§ 任务说明
将以下全部材料逐行原样输出，不做任何改动。
━━ 练习数据 ━━
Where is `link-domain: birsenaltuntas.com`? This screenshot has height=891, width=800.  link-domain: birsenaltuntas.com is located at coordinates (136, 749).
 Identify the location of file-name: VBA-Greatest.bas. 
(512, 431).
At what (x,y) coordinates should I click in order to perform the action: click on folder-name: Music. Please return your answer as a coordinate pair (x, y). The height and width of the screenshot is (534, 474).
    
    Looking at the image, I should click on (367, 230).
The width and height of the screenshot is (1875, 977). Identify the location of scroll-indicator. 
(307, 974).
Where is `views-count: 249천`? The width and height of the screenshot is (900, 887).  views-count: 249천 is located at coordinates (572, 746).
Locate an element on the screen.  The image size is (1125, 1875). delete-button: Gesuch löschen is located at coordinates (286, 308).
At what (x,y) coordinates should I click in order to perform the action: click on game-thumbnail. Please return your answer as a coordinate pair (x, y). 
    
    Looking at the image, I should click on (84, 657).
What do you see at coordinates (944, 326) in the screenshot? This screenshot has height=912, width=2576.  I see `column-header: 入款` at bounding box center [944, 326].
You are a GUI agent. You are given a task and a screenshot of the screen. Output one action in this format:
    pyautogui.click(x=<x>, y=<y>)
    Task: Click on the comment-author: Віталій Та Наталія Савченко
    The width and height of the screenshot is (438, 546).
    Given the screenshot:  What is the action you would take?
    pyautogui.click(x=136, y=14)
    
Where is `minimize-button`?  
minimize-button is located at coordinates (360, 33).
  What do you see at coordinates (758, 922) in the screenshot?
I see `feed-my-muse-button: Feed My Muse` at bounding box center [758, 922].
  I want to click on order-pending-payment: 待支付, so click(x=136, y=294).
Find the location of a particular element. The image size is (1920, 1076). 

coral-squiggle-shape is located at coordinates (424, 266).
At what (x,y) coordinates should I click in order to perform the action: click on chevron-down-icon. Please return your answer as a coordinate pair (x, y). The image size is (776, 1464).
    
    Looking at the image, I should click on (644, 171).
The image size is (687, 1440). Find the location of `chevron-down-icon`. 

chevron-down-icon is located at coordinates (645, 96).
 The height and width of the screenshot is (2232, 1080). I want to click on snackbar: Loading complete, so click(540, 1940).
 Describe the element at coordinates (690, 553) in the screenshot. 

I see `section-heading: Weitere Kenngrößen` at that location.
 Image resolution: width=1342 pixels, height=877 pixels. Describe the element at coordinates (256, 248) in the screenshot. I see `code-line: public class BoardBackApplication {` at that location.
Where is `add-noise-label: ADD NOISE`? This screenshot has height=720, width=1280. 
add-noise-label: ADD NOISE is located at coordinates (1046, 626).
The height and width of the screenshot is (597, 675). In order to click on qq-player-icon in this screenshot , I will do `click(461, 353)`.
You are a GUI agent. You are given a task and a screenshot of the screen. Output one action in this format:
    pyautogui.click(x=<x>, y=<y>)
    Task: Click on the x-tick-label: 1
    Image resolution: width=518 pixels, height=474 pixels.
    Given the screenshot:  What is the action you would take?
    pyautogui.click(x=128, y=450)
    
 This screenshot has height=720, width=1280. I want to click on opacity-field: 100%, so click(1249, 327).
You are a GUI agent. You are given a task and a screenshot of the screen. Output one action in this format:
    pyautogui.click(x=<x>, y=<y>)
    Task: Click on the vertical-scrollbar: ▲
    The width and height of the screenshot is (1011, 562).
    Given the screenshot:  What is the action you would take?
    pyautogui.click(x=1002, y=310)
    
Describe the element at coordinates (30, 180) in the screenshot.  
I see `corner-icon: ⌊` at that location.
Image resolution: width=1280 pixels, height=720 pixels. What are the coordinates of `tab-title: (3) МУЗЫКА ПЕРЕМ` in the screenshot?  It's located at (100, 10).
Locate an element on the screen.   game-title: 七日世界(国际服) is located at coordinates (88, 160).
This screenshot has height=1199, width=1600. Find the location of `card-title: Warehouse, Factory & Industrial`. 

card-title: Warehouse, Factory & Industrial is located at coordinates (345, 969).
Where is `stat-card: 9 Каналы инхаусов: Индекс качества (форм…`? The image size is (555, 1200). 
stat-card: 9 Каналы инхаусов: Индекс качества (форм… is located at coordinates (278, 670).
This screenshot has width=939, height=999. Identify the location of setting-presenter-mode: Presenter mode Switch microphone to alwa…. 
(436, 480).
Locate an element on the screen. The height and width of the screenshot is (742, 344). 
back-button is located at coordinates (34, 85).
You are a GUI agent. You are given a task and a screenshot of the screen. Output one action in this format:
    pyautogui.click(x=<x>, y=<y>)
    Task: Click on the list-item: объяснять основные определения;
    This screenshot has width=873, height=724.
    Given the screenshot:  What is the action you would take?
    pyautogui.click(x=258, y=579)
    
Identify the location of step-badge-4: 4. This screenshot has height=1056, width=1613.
━━━
§ 书面解答
Where is `link-domain: birsenaltuntas.com`? This screenshot has height=891, width=800.  link-domain: birsenaltuntas.com is located at coordinates (136, 749).
 Identify the location of file-name: VBA-Greatest.bas. 
(512, 431).
At what (x,y) coordinates should I click in order to perform the action: click on folder-name: Music. Please return your answer as a coordinate pair (x, y). The height and width of the screenshot is (534, 474).
    
    Looking at the image, I should click on (367, 230).
The width and height of the screenshot is (1875, 977). Identify the location of scroll-indicator. 
(307, 974).
Where is `views-count: 249천`? The width and height of the screenshot is (900, 887).  views-count: 249천 is located at coordinates (572, 746).
Locate an element on the screen.  The image size is (1125, 1875). delete-button: Gesuch löschen is located at coordinates (286, 308).
At what (x,y) coordinates should I click in order to perform the action: click on game-thumbnail. Please return your answer as a coordinate pair (x, y). 
    
    Looking at the image, I should click on (84, 657).
What do you see at coordinates (944, 326) in the screenshot? This screenshot has height=912, width=2576.  I see `column-header: 入款` at bounding box center [944, 326].
You are a GUI agent. You are given a task and a screenshot of the screen. Output one action in this format:
    pyautogui.click(x=<x>, y=<y>)
    Task: Click on the comment-author: Віталій Та Наталія Савченко
    The width and height of the screenshot is (438, 546).
    Given the screenshot:  What is the action you would take?
    pyautogui.click(x=136, y=14)
    
Where is `minimize-button`?  
minimize-button is located at coordinates (360, 33).
  What do you see at coordinates (758, 922) in the screenshot?
I see `feed-my-muse-button: Feed My Muse` at bounding box center [758, 922].
  I want to click on order-pending-payment: 待支付, so click(x=136, y=294).
Find the location of a particular element. The image size is (1920, 1076). 

coral-squiggle-shape is located at coordinates (424, 266).
At what (x,y) coordinates should I click in order to perform the action: click on chevron-down-icon. Please return your answer as a coordinate pair (x, y). The image size is (776, 1464).
    
    Looking at the image, I should click on (644, 171).
The image size is (687, 1440). Find the location of `chevron-down-icon`. 

chevron-down-icon is located at coordinates (645, 96).
 The height and width of the screenshot is (2232, 1080). I want to click on snackbar: Loading complete, so click(540, 1940).
 Describe the element at coordinates (690, 553) in the screenshot. 

I see `section-heading: Weitere Kenngrößen` at that location.
 Image resolution: width=1342 pixels, height=877 pixels. Describe the element at coordinates (256, 248) in the screenshot. I see `code-line: public class BoardBackApplication {` at that location.
Where is `add-noise-label: ADD NOISE`? This screenshot has height=720, width=1280. 
add-noise-label: ADD NOISE is located at coordinates (1046, 626).
The height and width of the screenshot is (597, 675). In order to click on qq-player-icon in this screenshot , I will do `click(461, 353)`.
You are a GUI agent. You are given a task and a screenshot of the screen. Output one action in this format:
    pyautogui.click(x=<x>, y=<y>)
    Task: Click on the x-tick-label: 1
    Image resolution: width=518 pixels, height=474 pixels.
    Given the screenshot:  What is the action you would take?
    pyautogui.click(x=128, y=450)
    
 This screenshot has height=720, width=1280. I want to click on opacity-field: 100%, so click(1249, 327).
You are a GUI agent. You are given a task and a screenshot of the screen. Output one action in this format:
    pyautogui.click(x=<x>, y=<y>)
    Task: Click on the vertical-scrollbar: ▲
    The width and height of the screenshot is (1011, 562).
    Given the screenshot:  What is the action you would take?
    pyautogui.click(x=1002, y=310)
    
Describe the element at coordinates (30, 180) in the screenshot.  
I see `corner-icon: ⌊` at that location.
Image resolution: width=1280 pixels, height=720 pixels. What are the coordinates of `tab-title: (3) МУЗЫКА ПЕРЕМ` in the screenshot?  It's located at (100, 10).
Locate an element on the screen.   game-title: 七日世界(国际服) is located at coordinates (88, 160).
This screenshot has height=1199, width=1600. Find the location of `card-title: Warehouse, Factory & Industrial`. 

card-title: Warehouse, Factory & Industrial is located at coordinates (345, 969).
Where is `stat-card: 9 Каналы инхаусов: Индекс качества (форм…`? The image size is (555, 1200). 
stat-card: 9 Каналы инхаусов: Индекс качества (форм… is located at coordinates (278, 670).
This screenshot has width=939, height=999. Identify the location of setting-presenter-mode: Presenter mode Switch microphone to alwa…. 
(436, 480).
Locate an element on the screen. The height and width of the screenshot is (742, 344). 
back-button is located at coordinates (34, 85).
You are a GUI agent. You are given a task and a screenshot of the screen. Output one action in this format:
    pyautogui.click(x=<x>, y=<y>)
    Task: Click on the list-item: объяснять основные определения;
    This screenshot has width=873, height=724.
    Given the screenshot:  What is the action you would take?
    pyautogui.click(x=258, y=579)
    
Identify the location of step-badge-4: 4. This screenshot has height=1056, width=1613.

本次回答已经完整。